KG-Native Orchestration Architecture¶
CONCEPT:ORCH-1.1 through ORCH-1.19 — Dynamic, Knowledge-Graph-Driven Agent Orchestration
Overview¶
KG-Native Orchestration transforms agent-utilities from a KG-aware system (where the Knowledge Graph is optionally consulted) into a KG-driven system where the KG is the primary control surface for all orchestration decisions.
Before: Query → Static Graph Topology → (optionally consult KG) → Execute
After: Query → KG resolves topology → Dynamic Graph Materialization → Execute → KG learns
Architecture¶
flowchart TD
Q[ORCH-1.0: User Query] --> TC[ORCH-1.0: KGTeamComposer]
TC -->|"1. Search proven teams"| KG[(KG-2.0: Knowledge Graph)]
TC -->|"2. Select topology"| KG
TC -->|"3. Populate specialists"| KG
TC --> TEAM[AHE-3.3: TeamComposition]
TEAM --> TENG[ORCH-1.4: TopologyEngine]
TENG -->|"Materialize"| PLAN[ORCH-1.21: Execution Plan]
PLAN --> SEQ[ORCH-1.21: Sequential Steps]
PLAN --> PAR[ORCH-1.21: Parallel Groups]
PLAN --> MIX[ORCH-1.21: Mixed DAG]
SEQ & PAR & MIX --> EXEC[ORCH-1.2: Execute Specialists]
EXEC --> CP[ORCH-1.3: StateCheckpointer]
CP -->|"Checkpoint"| KG
EXEC -->|"Success?"| TC2[ORCH-1.2: Promote to TeamConfig]
TC2 --> KG
Core Components¶
1. KG-Driven Team Composer (graph/team_composer.py)¶
CONCEPT:ORCH-1.1 — Replaces static discover_agents() registration with dynamic KG-topology-driven team assembly.
Composition Flow:
1. Reuse: Search KG for proven TeamConfigNode matching the query (AHE-3.3)

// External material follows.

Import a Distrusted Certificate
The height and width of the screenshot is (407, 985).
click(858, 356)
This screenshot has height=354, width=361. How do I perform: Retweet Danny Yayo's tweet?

2. Select: Choose best TopologyTemplateNode by domain + complexity
3. Populate: Walk KG edges (PROVIDES, HAS_CAPABILITY) to assign tools
4. Promote: On success, save the team as a new TeamConfigNode
Default Topologies:
| Template | Mode | Complexity | Specialists |
|---|---|---|---|
| Single Agent | Sequential | 1 | 1 executor |
| Simple Q&A | Sequential | 1-2 | router → expert → verifier |
| Multi-Source Research | Mixed | 3-4 | router → planner → [researchers] → synthesizer → verifier |
| Expert Team | Mixed | 4-5 | router → planner → architect → [implementer, reviewer] → synthesizer |
| Finance Pipeline | Sequential | 3-5 | router → alpha → risk → execution → attribution |
2. Dynamic Topology Engine (graph/topology_engine.py)¶
CONCEPT:ORCH-1.2 — Materializes KG-stored topology templates into executable graphs.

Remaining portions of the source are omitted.